Alex Sager thinks deeply about what to do with his free time.

The day I discovered the philosophy of leisure I was working two jobs. Most mornings I bussed across Montreal to teach ESL to francophone government employees. In the evening I persuaded senior citizens to renew their cooking club memberships. The seniors recounted their surgeries, their dwindling pensions, and their disappointing grandchildren. After unburdening themselves on their telemarketer, many would dig out their credit cards. Perhaps some of them derived some joy out of a monthly magazine and a complementary set of cookware. I had my doubts. Even though there was no commission, and no hard sell, I would sometimes wake in the early hours of the morning in a dirty sweat.

The call to the philosophy of leisure came from Concordia University in Montreal. A semester previously I had applied for part-time teaching work, and the call was last minute – they couldn’t find anybody to teach the class. I was the last recourse to enlighten Leisure Studies students in the Applied Human Sciences department, although they knew more than I. Anything was better than telemarketing, so I accepted the class. Then I rushed to the nearest computer to google ‘philosophy of leisure syllabus’ to learn what was involved.

To professional philosophers, the philosophy of leisure has none of the weight of metaphysics, epistemology, or the philosophy of science, less rigour than logic or the philosophy of language, and little of the urgency of ethics.

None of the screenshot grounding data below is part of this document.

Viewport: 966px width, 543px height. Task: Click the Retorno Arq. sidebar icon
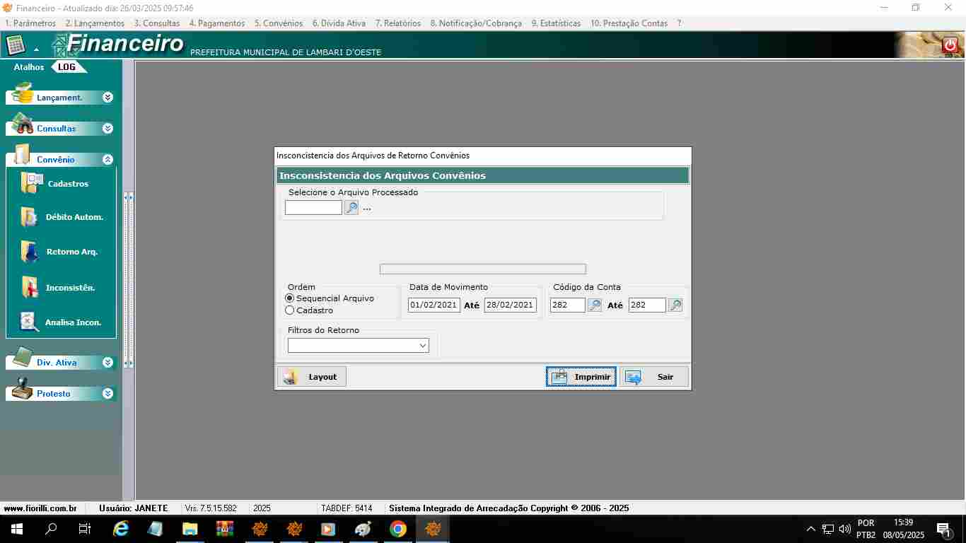[30, 252]
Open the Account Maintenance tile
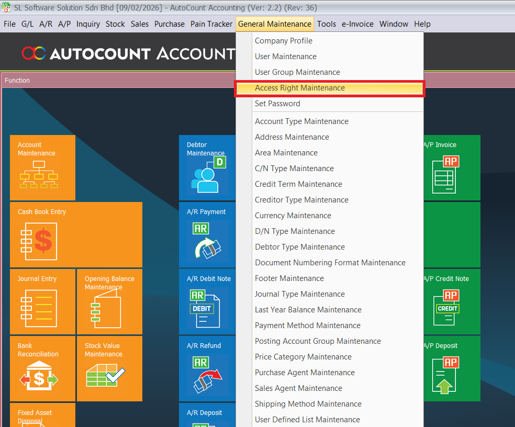 click(42, 167)

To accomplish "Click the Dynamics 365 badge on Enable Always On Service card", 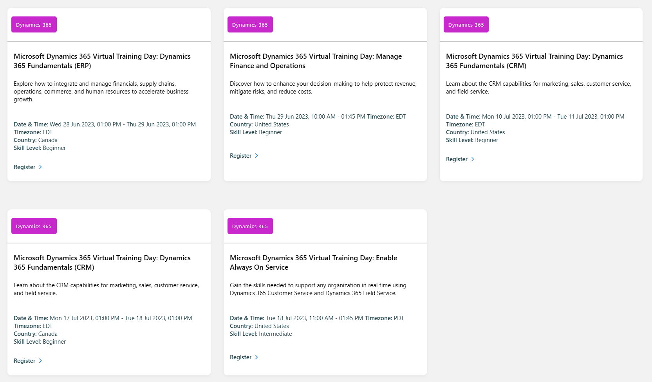I will click(x=250, y=226).
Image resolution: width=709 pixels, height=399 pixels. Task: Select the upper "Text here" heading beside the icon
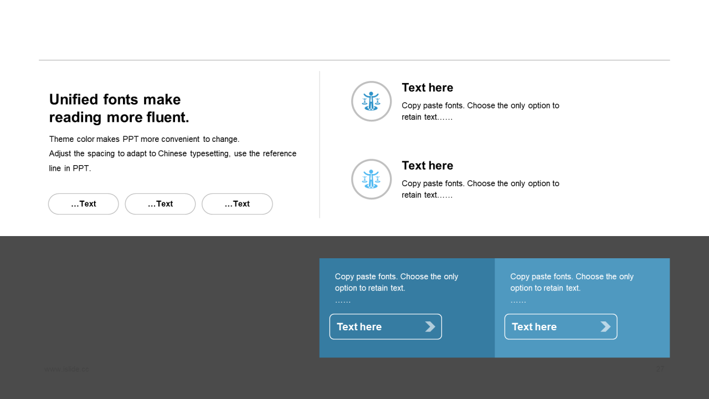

Few philosophy departments offer ‘Philosophy of Leisure’. This neglect seems to me a mistake. Professional philosophy has surrendered too much to the self-help gurus and pop psychologists. This is a long cry from the heyday of Aristotle, who wrote in 350 BC that “happiness is thought to depend on leisure; for we are busy that we may have leisure, and make war that we may live in peace” (Nichomachean Ethics). In his classic Homo Ludens (‘Man the Player’), Johan Huizinga identified play as the basis of culture. Yet today we live in a society where people work longer hours with fewer holidays, and dedicate themselves to largely passive activities in their spare time. Something is amiss.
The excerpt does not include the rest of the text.